▸ QUOTED PASSAGE
***
Vegan Pesto Stuffed Gnocchi

Vegan Pesto Stuffed Gnocchi is homemade gnocchi stuffed with vegan homemade or store bought pesto. It's a delicious warm and satisfying meal to end a long, busy day.
Prep Time30 mins
Cook Time40 mins
Resting Time15 mins
Course: Appetizer, Main Course, Snack
Cuisine: American, Italian
Keyword: Appetizer, pesto, Potato, Snacks
Servings: 4
Calories: 378kcal


  • 1.5 lbs russet potatoes about 2 to 3 large potatoes
  • 1 cup flour
  • 1 tsp olive oil
  • 1 tsp kosher salt
  • pepper
  • 1/2 cup vegan pesto
  • vegan butter


  • In a large pot cover potatoes with cold water, bring to a boil, then simmer 30 minutes until fork tender, drain, and peel the skin off with a fork while still warm.
***
▸ AIM 1
In the gnocchi recipe, replace "meal" with "dinner" and write out the passage from "Vegan Pesto Stuffed Gnocchi is" up to and including "long, busy day.".
▸ AIM 2
Which ingredients does the gnocchi recipe list?
The data that comes next has no connection to the gnocchi recipe.

▸ PROVIDED MATERIAL
***
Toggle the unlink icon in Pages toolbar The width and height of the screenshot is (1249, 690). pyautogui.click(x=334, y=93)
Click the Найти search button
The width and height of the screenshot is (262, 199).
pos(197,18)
***
▸ FULL RESPONSE 1
Vegan Pesto Stuffed Gnocchi is homemade gnocchi stuffed with vegan homemade or store bought pesto. It's a delicious warm and satisfying dinner to end a long, busy day.

▸ FULL RESPONSE 2
- Russet potatoes
- Flour
- Olive oil
- Kosher salt
- Pepper
- Vegan pesto
- Vegan butter